月1回の定例幹部会議の前に、S社長からメールが入りました。
「会議に先立って、ご相談がございます。もし、ご都合が付くようであれば会議の30分位前までにお出で頂くことは可能でしょうか」
S社長の会社の現在の状況は、課題が明確になってきて、それらをどのように解決にして行くのか、実行計画を立ててどう行ってゆくと思っていました。そのほかにはこれはと言う事が無いので、相談したいとは何かなと思い、当日は要件を済ませてS社長をお訪ねしました。
「突然お呼び出して、また、お忙しいところ、すみませんでした。実は、人事関係面でご相談をしてきた顧問の方から、こんな申し出がありまして、・・・」
S社長は、弁護士、社会保険労務士、税理士など中小企業診断士の他に専門家の意見などを参考にして、経営しています。何事にも慎重さがある方です。それら専門家の中から出された10枚にはならない提案書を差し出しながら、話し始めました。提案書をさっと見ますと、まず結論を出しており、その結論に沿って研修を幹部に行うことが提案されています。論旨は一貫しており、良くまとまっているように思います。

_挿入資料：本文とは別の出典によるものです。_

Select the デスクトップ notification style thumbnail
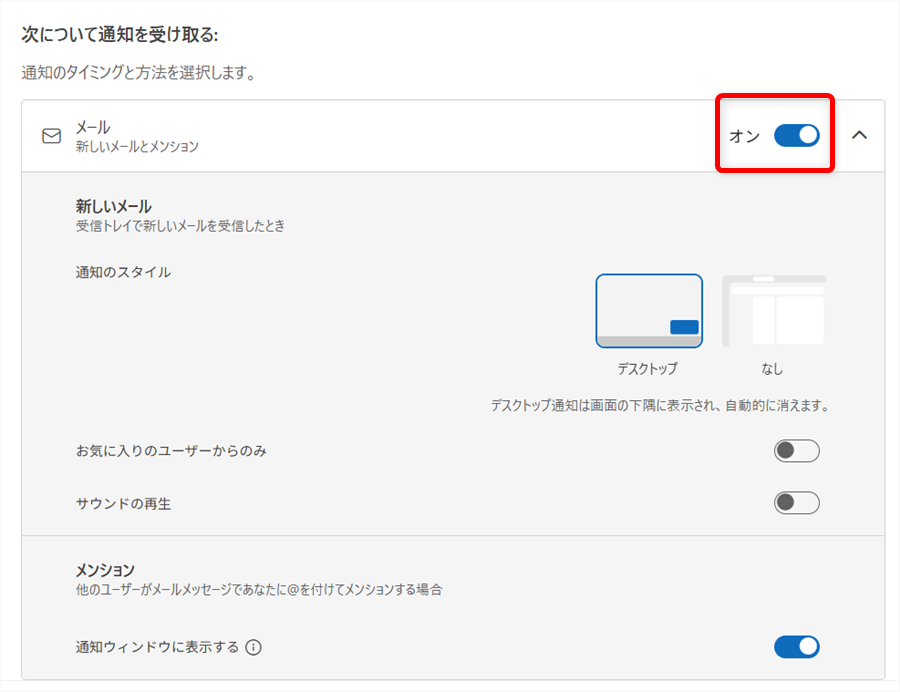Image resolution: width=900 pixels, height=692 pixels. pos(648,311)
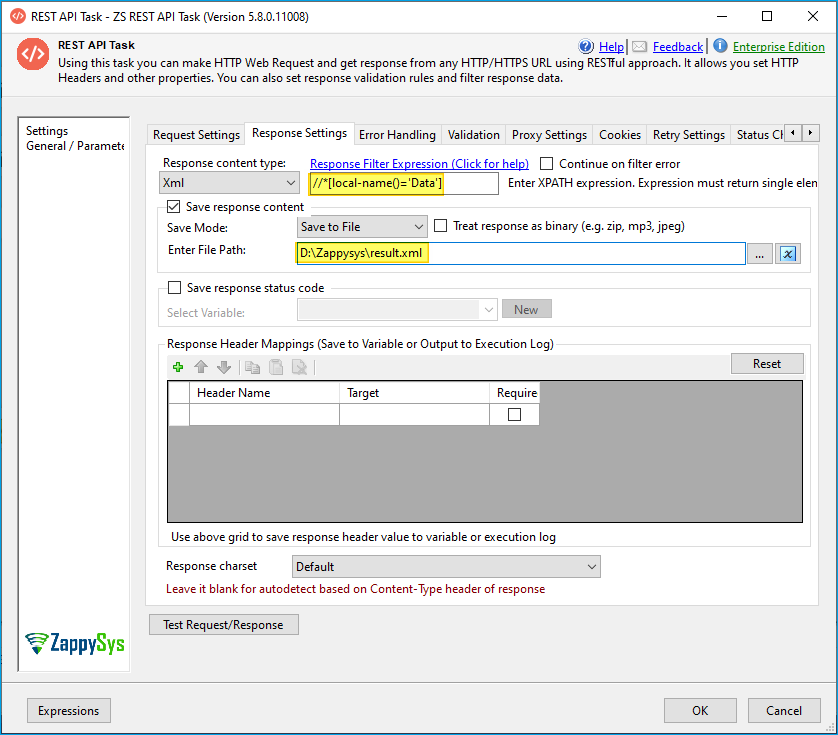Image resolution: width=838 pixels, height=735 pixels.
Task: Open the Retry Settings tab
Action: tap(688, 134)
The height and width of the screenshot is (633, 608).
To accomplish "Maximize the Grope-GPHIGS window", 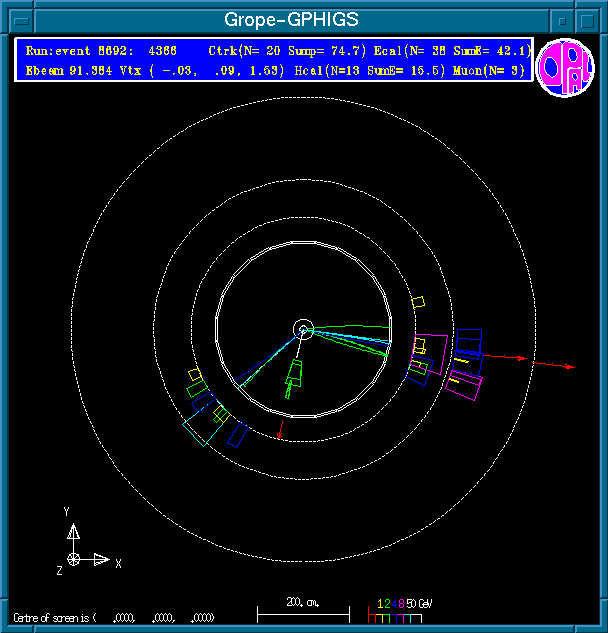I will point(589,18).
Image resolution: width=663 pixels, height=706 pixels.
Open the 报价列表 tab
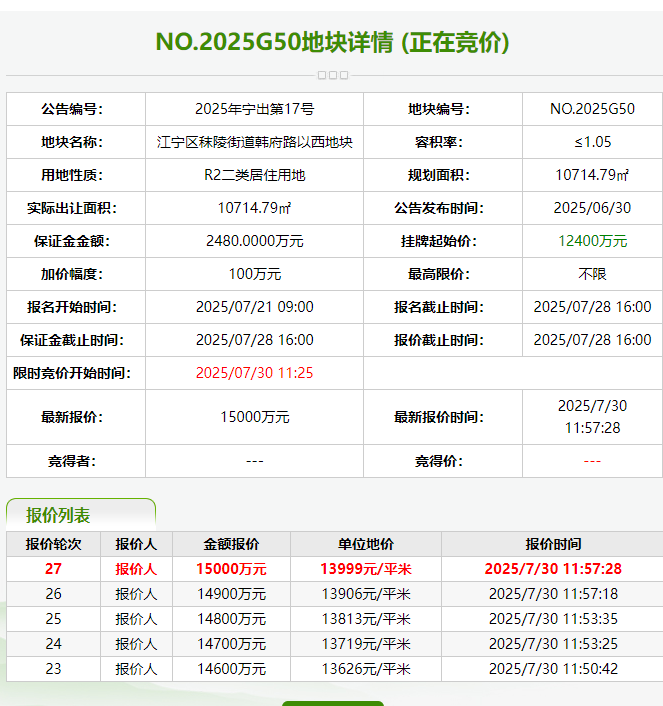coord(58,516)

「提案書、良くまとまっていると思いますよ。それで、何か引っかかることでも・・・」
「そうですか、そう言われると安心しますが・・・」
一般的に言えるようなことが提案書に記載されており、ここでは書くことは差し控えますが、体言止めで明確に書かれています。S社長は、外部の専門家が問題と指摘したことには理解しなければならないと思っているようですが、ご自身では提案書とは異なる意見をお持ちのような感じを受けました。そこで、懸念される点を話しました。
事実は、どうなっているのか
「気になることは、初めに結論が出ていることですかね。どうしてこのような結論が出てきたのか、その根っこがハッキリと説明がされておりません。社長は、この提案者がどうやってこのような結論を得たのか、出したのかお聞きしましたか」
S社長は、ハッとした顔つきで話し始めました。
「実は、どのようなことから、この結論を得たのか、まだ、確かめていません」
このような場合、一般的には実際に現場に出向いて従業員と話しをしたり、記録などの根拠となるものを得るなどして調べます。その後、それらを分析して、こうしたら良いだろうと言う計画を立てて、行うという順序が適切です、とS社長に話しました。
「そうですね、分かります。まずは、従業員に会って聞いて貰う事ですね」
「そう思います。社長が、その調査の結果を専門家からお聴きして、専門家の言う通りと思ったら研修を始めるのが、適切と思いますよ」
これで、S社長の件は整理がつきました。
言われた相手は、どう思うのか
仮に、事実確認の手順を踏まないで研修を始めてしまうと、どうなるでしょうか。幹部の中から次のような話が出てくることもあると思います。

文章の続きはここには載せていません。